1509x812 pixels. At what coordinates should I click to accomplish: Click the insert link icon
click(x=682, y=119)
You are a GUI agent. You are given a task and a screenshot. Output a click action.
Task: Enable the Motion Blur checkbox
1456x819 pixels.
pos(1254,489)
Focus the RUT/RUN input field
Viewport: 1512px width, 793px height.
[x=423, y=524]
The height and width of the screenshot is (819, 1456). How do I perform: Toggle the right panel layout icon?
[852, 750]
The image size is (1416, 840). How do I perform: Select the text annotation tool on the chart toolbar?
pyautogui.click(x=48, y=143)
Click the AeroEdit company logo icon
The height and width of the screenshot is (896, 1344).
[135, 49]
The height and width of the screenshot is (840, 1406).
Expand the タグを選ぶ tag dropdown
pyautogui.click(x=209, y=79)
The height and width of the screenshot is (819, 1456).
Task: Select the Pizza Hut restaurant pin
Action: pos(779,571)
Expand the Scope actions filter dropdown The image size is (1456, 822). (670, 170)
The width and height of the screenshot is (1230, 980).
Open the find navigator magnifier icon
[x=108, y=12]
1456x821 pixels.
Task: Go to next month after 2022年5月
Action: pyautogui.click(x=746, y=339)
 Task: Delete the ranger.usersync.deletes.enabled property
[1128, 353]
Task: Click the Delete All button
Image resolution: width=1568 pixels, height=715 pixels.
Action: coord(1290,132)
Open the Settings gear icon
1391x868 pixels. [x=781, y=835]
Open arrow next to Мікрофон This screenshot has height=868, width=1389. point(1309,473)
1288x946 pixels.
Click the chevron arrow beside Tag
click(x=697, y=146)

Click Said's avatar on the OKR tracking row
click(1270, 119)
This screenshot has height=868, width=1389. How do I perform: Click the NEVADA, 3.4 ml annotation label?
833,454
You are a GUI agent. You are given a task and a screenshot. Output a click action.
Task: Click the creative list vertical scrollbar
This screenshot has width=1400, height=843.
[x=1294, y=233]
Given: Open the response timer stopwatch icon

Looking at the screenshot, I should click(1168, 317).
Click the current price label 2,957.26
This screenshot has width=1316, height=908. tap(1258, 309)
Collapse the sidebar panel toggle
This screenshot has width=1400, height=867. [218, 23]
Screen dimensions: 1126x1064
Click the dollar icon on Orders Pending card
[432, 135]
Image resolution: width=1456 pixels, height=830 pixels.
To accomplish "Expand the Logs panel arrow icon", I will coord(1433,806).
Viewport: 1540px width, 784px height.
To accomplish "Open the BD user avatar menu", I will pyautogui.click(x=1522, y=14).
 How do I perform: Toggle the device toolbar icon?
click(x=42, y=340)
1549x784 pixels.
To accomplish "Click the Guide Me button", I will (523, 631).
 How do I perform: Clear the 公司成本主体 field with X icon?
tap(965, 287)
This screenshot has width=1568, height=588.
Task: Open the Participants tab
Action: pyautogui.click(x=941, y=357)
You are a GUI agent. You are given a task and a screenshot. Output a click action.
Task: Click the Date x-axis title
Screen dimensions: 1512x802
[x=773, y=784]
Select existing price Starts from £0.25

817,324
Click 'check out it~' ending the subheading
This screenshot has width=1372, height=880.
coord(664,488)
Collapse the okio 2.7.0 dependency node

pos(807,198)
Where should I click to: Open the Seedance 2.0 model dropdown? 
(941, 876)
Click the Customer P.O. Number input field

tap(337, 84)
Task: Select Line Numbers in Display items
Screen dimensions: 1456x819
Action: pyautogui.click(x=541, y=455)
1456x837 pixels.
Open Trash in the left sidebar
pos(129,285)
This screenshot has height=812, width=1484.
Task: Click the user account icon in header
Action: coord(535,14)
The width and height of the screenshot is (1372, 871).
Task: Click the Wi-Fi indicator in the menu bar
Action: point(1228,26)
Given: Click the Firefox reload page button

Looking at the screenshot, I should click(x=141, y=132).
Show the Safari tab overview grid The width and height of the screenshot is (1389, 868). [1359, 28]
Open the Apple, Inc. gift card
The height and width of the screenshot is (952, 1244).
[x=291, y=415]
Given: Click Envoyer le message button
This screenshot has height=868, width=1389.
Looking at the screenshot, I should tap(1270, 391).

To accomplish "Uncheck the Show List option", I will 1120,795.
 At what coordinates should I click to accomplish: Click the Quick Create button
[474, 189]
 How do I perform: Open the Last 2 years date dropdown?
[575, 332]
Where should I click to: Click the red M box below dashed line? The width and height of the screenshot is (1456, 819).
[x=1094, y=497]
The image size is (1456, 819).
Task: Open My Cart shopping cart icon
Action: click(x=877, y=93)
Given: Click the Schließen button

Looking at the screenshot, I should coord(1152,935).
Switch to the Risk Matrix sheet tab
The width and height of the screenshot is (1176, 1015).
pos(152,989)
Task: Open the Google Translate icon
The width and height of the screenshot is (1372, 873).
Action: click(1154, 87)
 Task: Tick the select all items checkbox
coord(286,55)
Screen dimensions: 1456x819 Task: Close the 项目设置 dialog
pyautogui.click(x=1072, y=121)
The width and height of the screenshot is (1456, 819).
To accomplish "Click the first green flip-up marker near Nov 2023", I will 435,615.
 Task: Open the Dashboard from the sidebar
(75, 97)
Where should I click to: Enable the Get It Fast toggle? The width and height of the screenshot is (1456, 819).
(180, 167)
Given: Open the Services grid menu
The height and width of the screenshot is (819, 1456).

----------

▶ _YOUR TASK_: Every line of the listing must be written out again exactly.

▶ _RESULT OF THIS TASK_:
1509x812 pixels. At what coordinates should I click to accomplish: Click the insert link icon
click(x=682, y=119)
You are a GUI agent. You are given a task and a screenshot. Output a click action.
Task: Enable the Motion Blur checkbox
1456x819 pixels.
pos(1254,489)
Focus the RUT/RUN input field
Viewport: 1512px width, 793px height.
[x=423, y=524]
The height and width of the screenshot is (819, 1456). How do I perform: Toggle the right panel layout icon?
[852, 750]
The image size is (1416, 840). How do I perform: Select the text annotation tool on the chart toolbar?
pyautogui.click(x=48, y=143)
Click the AeroEdit company logo icon
The height and width of the screenshot is (896, 1344).
[135, 49]
The height and width of the screenshot is (840, 1406).
Expand the タグを選ぶ tag dropdown
pyautogui.click(x=209, y=79)
The height and width of the screenshot is (819, 1456).
Task: Select the Pizza Hut restaurant pin
Action: pos(779,571)
Expand the Scope actions filter dropdown The image size is (1456, 822). (670, 170)
The width and height of the screenshot is (1230, 980).
Open the find navigator magnifier icon
[x=108, y=12]
1456x821 pixels.
Task: Go to next month after 2022年5月
Action: pyautogui.click(x=746, y=339)
 Task: Delete the ranger.usersync.deletes.enabled property
[1128, 353]
Task: Click the Delete All button
Image resolution: width=1568 pixels, height=715 pixels.
Action: coord(1290,132)
Open the Settings gear icon
1391x868 pixels. [x=781, y=835]
Open arrow next to Мікрофон This screenshot has height=868, width=1389. point(1309,473)
1288x946 pixels.
Click the chevron arrow beside Tag
click(x=697, y=146)

Click Said's avatar on the OKR tracking row
click(1270, 119)
This screenshot has height=868, width=1389. How do I perform: Click the NEVADA, 3.4 ml annotation label?
833,454
You are a GUI agent. You are given a task and a screenshot. Output a click action.
Task: Click the creative list vertical scrollbar
This screenshot has width=1400, height=843.
[x=1294, y=233]
Given: Open the response timer stopwatch icon

Looking at the screenshot, I should click(1168, 317).
Click the current price label 2,957.26
This screenshot has width=1316, height=908. tap(1258, 309)
Collapse the sidebar panel toggle
This screenshot has width=1400, height=867. [218, 23]
Screen dimensions: 1126x1064
Click the dollar icon on Orders Pending card
[432, 135]
Image resolution: width=1456 pixels, height=830 pixels.
To accomplish "Expand the Logs panel arrow icon", I will coord(1433,806).
Viewport: 1540px width, 784px height.
To accomplish "Open the BD user avatar menu", I will pyautogui.click(x=1522, y=14).
 How do I perform: Toggle the device toolbar icon?
click(x=42, y=340)
1549x784 pixels.
To accomplish "Click the Guide Me button", I will (523, 631).
 How do I perform: Clear the 公司成本主体 field with X icon?
tap(965, 287)
This screenshot has width=1568, height=588.
Task: Open the Participants tab
Action: pyautogui.click(x=941, y=357)
You are a GUI agent. You are given a task and a screenshot. Output a click action.
Task: Click the Date x-axis title
Screen dimensions: 1512x802
[x=773, y=784]
Select existing price Starts from £0.25

817,324
Click 'check out it~' ending the subheading
This screenshot has width=1372, height=880.
coord(664,488)
Collapse the okio 2.7.0 dependency node

pos(807,198)
Where should I click to: Open the Seedance 2.0 model dropdown? 
(941, 876)
Click the Customer P.O. Number input field

tap(337, 84)
Task: Select Line Numbers in Display items
Screen dimensions: 1456x819
Action: pyautogui.click(x=541, y=455)
1456x837 pixels.
Open Trash in the left sidebar
pos(129,285)
This screenshot has height=812, width=1484.
Task: Click the user account icon in header
Action: coord(535,14)
The width and height of the screenshot is (1372, 871).
Task: Click the Wi-Fi indicator in the menu bar
Action: point(1228,26)
Given: Click the Firefox reload page button

Looking at the screenshot, I should click(x=141, y=132).
Show the Safari tab overview grid The width and height of the screenshot is (1389, 868). [1359, 28]
Open the Apple, Inc. gift card
The height and width of the screenshot is (952, 1244).
[x=291, y=415]
Given: Click Envoyer le message button
This screenshot has height=868, width=1389.
Looking at the screenshot, I should tap(1270, 391).

To accomplish "Uncheck the Show List option", I will 1120,795.
 At what coordinates should I click to accomplish: Click the Quick Create button
[474, 189]
 How do I perform: Open the Last 2 years date dropdown?
[575, 332]
Where should I click to: Click the red M box below dashed line? The width and height of the screenshot is (1456, 819).
[x=1094, y=497]
The image size is (1456, 819).
Task: Open My Cart shopping cart icon
Action: click(x=877, y=93)
Given: Click the Schließen button

Looking at the screenshot, I should coord(1152,935).
Switch to the Risk Matrix sheet tab
The width and height of the screenshot is (1176, 1015).
pos(152,989)
Task: Open the Google Translate icon
The width and height of the screenshot is (1372, 873).
Action: click(1154, 87)
 Task: Tick the select all items checkbox
coord(286,55)
Screen dimensions: 1456x819 Task: Close the 项目设置 dialog
pyautogui.click(x=1072, y=121)
The width and height of the screenshot is (1456, 819).
To accomplish "Click the first green flip-up marker near Nov 2023", I will 435,615.
 Task: Open the Dashboard from the sidebar
(75, 97)
Where should I click to: Enable the Get It Fast toggle? The width and height of the screenshot is (1456, 819).
(180, 167)
Given: Open the Services grid menu
The height and width of the screenshot is (819, 1456).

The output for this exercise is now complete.